* **WHAT TO PRODUCE**
List every line in the rows below that contains the string "want", treating case as significant.

AVAILABLE DATA below:

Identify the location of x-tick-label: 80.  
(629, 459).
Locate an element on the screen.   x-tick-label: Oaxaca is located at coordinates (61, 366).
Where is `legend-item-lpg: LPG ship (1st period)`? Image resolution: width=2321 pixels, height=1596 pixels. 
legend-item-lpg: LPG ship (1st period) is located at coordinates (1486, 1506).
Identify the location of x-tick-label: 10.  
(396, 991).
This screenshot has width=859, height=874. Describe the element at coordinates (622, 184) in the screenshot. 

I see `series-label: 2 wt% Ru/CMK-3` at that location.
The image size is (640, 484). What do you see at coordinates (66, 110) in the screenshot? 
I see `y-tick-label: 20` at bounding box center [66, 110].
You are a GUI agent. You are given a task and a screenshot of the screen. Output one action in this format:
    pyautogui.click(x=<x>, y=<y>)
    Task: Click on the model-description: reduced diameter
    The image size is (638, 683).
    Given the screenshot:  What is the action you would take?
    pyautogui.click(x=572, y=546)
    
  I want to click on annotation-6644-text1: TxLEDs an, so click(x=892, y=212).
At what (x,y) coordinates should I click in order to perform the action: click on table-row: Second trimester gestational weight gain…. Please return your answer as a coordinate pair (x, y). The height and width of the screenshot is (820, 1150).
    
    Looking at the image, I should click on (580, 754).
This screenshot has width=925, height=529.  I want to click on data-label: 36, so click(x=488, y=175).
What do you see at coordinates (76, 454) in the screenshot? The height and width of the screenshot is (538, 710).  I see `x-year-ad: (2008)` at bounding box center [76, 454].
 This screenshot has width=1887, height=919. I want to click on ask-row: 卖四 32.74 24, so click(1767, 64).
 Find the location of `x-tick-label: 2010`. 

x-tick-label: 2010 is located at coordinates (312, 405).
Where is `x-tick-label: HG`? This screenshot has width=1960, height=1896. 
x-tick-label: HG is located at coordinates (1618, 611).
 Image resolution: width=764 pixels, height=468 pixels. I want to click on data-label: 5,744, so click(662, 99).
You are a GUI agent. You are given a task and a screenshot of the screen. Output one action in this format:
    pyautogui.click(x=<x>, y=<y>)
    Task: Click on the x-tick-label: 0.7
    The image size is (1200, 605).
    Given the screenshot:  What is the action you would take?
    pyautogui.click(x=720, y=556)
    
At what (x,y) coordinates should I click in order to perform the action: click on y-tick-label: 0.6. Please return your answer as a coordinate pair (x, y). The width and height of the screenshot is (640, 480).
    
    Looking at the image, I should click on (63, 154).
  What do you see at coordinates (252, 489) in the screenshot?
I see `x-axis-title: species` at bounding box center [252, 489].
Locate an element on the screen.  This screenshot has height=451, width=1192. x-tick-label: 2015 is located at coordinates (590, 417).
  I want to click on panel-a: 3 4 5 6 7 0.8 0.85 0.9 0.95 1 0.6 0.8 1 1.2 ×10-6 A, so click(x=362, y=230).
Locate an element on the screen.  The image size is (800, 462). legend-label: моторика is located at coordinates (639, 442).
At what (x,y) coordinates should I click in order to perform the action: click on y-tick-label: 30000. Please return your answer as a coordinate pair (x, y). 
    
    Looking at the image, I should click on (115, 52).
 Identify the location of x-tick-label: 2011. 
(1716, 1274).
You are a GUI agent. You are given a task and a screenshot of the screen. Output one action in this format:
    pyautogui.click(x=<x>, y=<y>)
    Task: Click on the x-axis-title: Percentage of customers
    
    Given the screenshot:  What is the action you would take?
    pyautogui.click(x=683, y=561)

End of AVAILABLE DATA.

* **EXERCISE RESPONSE**
  I want to click on annotation-6644-text1: TxLEDs an, so click(x=892, y=212).
This screenshot has width=925, height=529.  I want to click on data-label: 36, so click(x=488, y=175).
 This screenshot has width=1887, height=919. I want to click on ask-row: 卖四 32.74 24, so click(1767, 64).
 Image resolution: width=764 pixels, height=468 pixels. I want to click on data-label: 5,744, so click(662, 99).
  I want to click on panel-a: 3 4 5 6 7 0.8 0.85 0.9 0.95 1 0.6 0.8 1 1.2 ×10-6 A, so click(x=362, y=230).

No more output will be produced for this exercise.